United States District Court, N.D. Texas, Fort Worth Division
Jul 2, 2004
Civil Action No. 4:04-CV-0174-Y (N.D. Tex. Jul. 2, 2004)

Opinion

Civil Action No. 4:04-CV-0174-Y.

July 2, 2004


FINDINGS, CONCLUSIONS, AND RECOMMENDATION OF THE UNITED STATES MAGISTRATE JUDGE AND NOTICE AND ORDER


This cause of action was referred to the United States Magistrate Judge pursuant to the provisions of 28 U.S.C. § 636(b), as implemented by an order of the United States District Court for the Northern District of Texas. The Findings, Conclusions, and Recommendation of the United States Magistrate Judge are as follows:

I. FINDINGS AND CONCLUSIONS

A. NATURE OF THE CASE

This is a petition for writ of habeas corpus by a state prisoner pursuant to 28 U.S.C. § 2254.

B. PARTIES

Petitioner William Clifford Vest, TDCJ-ID #1078685, is in custody of the Texas Department of Criminal Justice, Correctional Institutions Division, and is currently confined at a pre-parole release facility in Mineral Wells, Texas.

Respondent Douglas Dretke is the Director of the Texas Department of Criminal Justice, Correctional Institutions Division (TDCJ).

C. PROCEDURAL HISTORY

Vest is serving a five-year state sentence for felony driving while intoxicated. (State Habeas R. at 46.) By way of the instant petition, he appears to challenge the decision of the Texas Board of Pardons and Paroles (the Board) to deny him mandatory supervision release on November 6, 2003. (State Habeas R. at 78; Federal Petition at 3, 7; Resp't Answer, Exhibit B.) Vest filed a state habeas application for writ of habeas corpus raising one or more of the issues presented, which was denied by the Texas Court of Criminal Appeals without written order on January 14, 2004. See Ex parte Vest, Application No. 57,893-01, at cover.
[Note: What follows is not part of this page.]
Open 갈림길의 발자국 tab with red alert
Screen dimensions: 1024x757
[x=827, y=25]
Vest filed his federal petition for writ of habeas corpus on January 26, 2004, in the United States District Court for the Northern District of Texas, Fort Worth Division.
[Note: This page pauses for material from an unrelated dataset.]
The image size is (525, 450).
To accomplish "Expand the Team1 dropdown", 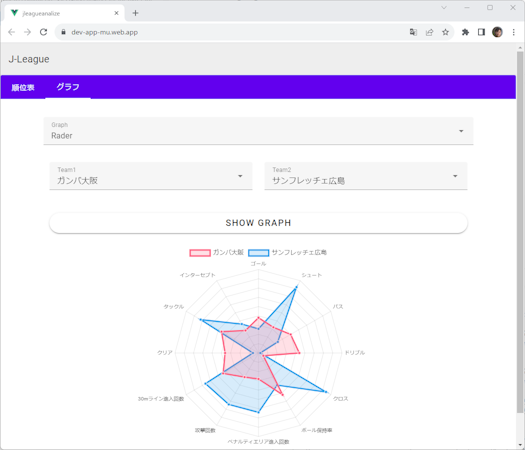I will (151, 176).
A pro se habeas petition is filed when the petition and any attachments are delivered to prison authorities for mailing. See Spotville v. Cain, 149 F.3d 374, 377 (5th Cir. 1998).

D. ISSUES

Vest raises the following grounds for relief:

(1) His sentence is "illegal" because the Board "has mandated a way to invoke slave labor by taking away accrued good time and work time by default of flat time"; and
(2) The Board "has double sentenced [him] by adding to [his] sentence by way of rejecting good time earned" in violation of the double jeopardy clause. (Federal Pet. at 7-8.)

E. RULE 5 STATEMENT

Dretke asserts that one or more of Vest's claims are unexhausted because they have not been presented to TDCJ's time credit dispute resolution process and are procedurally barred. (Resp't Answer at 2, 6-8.) See 28 U.S.C. § 2254(b)(1), (b)(3); TEX. GOV'T CODE ANN. § 501.0081 (Vernon Supp. 2004). The court, however, construes Vest's claims more as a challenge to the Board's denial of mandatory supervision, rather than a time credit dispute. Moreover, if exhaustion of administrative remedies via the prison time credit dispute resolution process was required in this instance, arguably, the Texas Court of Criminal Appeals would have dismissed Vest's state habeas application for failure to do so. Thus, the court considers the claims presented on the merits. See also 28 U.S.C. § 2254(b)(2) (providing that, notwithstanding petitioner's failure to exhaust, federal court may deny petition on the merits).

F. LEGAL ANALYSIS

1. Standard of Review

Under 28 U.S.C. § 2254(d), a writ of habeas corpus on behalf of a person in custody pursuant to the judgment of a state court shall not be granted with respect to any claim that was adjudicated on the merits in state court proceedings unless he shows that the prior adjudication: (1) resulted in a decision that was contrary to, or involved an unreasonable application of, clearly established federal law, or (2) resulted in a decision that was based on an unreasonable determination of the facts in light of the evidence presented in the state court. 28 U.S.C. § 2254(d). A decision is contrary to clearly established federal law if the state court arrives at a conclusion opposite to that reached by the Supreme Court of the United States on a question of law or if the state court decides a case differently than the Supreme Court has on a set of materially indistinguishable facts. Williams v. Taylor, 529 U.S. 362, 405-06 (2000); see also Hill v. Johnson, 210 F.3d 481, 485 (5th Cir. 2000). A state court decision will be an unreasonable application of clearly established federal law if it correctly identifies the applicable rule but applies it unreasonably to the facts of the case. Williams, 529 U.S. at 407-08.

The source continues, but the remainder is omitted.